Turkey is a key link for supplies going to the war zones. The Turkish
population and military are also deeply angered by terrorist attacks
coming from Kurdish separatists based in Iraq. The democratically
elected Turkish government has threatened to invade Iraq to stop
them if Iraq and the United States do not. On Tuesday the Iraqi
government called for "urgent negotiations" over Turkey’s threat and
sent Vice President Tareq al-Hashemi to meet with Prime Minister
Recep Tayyip Erdogan and other Turkish officials. A rupture in
Turkish-U.S. relations at this point could have tragic consequences.

Turkey’s leading Armenian advocate, newspaper editor Hrant Dink,
strongly agreed with the diplomats’ second point shortly before he was
assassinated this year by a Turkish fanatic. He argued in a December
2006 interview with Nouvelles d’Armenie that repeated attempts by
Armenians living in other nations to remind the world of the genocide
actually made life in Turkey harder for the Armenians who remain there.

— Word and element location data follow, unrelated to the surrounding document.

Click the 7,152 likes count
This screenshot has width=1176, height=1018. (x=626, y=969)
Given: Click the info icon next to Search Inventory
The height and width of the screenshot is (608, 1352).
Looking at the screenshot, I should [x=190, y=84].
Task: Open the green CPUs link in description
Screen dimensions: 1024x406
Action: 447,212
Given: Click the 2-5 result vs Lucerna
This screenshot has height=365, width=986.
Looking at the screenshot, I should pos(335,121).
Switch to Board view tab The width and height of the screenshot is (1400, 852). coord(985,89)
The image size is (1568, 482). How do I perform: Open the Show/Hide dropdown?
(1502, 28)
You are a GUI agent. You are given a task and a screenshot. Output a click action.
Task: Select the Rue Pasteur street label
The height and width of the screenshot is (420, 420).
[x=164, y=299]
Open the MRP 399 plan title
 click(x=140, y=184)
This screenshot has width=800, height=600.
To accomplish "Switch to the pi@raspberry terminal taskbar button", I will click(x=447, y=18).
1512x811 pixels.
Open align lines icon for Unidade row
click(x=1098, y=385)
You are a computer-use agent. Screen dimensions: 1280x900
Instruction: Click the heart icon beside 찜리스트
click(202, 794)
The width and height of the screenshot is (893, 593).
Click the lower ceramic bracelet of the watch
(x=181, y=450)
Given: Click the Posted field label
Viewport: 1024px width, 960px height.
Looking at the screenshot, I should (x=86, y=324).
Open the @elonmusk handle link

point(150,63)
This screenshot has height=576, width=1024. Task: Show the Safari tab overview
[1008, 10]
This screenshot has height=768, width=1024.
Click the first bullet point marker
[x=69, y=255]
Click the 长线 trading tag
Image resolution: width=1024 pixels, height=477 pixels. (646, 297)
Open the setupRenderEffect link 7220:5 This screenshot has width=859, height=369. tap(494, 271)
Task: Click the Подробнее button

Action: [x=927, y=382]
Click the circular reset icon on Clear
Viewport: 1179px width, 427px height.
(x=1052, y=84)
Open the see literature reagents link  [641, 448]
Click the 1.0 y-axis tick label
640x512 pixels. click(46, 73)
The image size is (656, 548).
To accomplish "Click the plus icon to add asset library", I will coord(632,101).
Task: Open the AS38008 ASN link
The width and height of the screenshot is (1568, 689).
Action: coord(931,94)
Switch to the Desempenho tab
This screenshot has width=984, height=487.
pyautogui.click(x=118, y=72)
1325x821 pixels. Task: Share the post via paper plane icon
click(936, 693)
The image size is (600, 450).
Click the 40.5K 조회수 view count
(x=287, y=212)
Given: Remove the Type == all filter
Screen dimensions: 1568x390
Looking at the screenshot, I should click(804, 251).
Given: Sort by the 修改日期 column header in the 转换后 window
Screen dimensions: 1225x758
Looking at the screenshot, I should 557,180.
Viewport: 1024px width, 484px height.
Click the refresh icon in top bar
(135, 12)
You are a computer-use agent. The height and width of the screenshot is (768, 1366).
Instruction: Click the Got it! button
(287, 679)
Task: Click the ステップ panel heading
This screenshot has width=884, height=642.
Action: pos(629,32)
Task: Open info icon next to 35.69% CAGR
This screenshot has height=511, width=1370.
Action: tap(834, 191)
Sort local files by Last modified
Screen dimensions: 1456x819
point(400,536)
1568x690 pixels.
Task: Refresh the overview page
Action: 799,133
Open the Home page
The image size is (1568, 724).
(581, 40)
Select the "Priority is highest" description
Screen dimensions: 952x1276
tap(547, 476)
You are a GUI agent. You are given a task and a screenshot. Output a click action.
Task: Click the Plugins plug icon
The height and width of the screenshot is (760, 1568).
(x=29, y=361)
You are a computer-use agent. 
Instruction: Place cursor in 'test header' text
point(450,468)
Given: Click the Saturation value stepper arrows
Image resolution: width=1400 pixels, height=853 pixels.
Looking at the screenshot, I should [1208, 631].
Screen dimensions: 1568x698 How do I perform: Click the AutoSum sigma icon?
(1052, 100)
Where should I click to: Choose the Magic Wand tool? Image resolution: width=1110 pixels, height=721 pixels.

Unfortunately, the House Foreign Affairs Committee decided not to
listen to our current and former secretaries of state and defense, or
to Mr. Dink. Now House Speaker Nancy Pelosi, whose California district
has an outspoken Armenian expatriate community, is compounding this
error by insisting that the resolution be brought to a record vote
on the House floor.

This is not Ms. Pelosi’s first misguided foray into foreign policy.

Last spring she traveled to Syria and pronounced – in the face of
strong evidence to the contrary – that the road to peace in the Middle
East runs through Damascus. She leads efforts in the House to force
the United States to leave Iraq. She seems determined to the point
of stubbornness to shape American foreign policy.

Her latest and most untimely intervention in this volatile region will
hinder efforts to reconcile the Turks and Armenians and exacerbate
the tension on the Turkish border with Kurdish Iraq.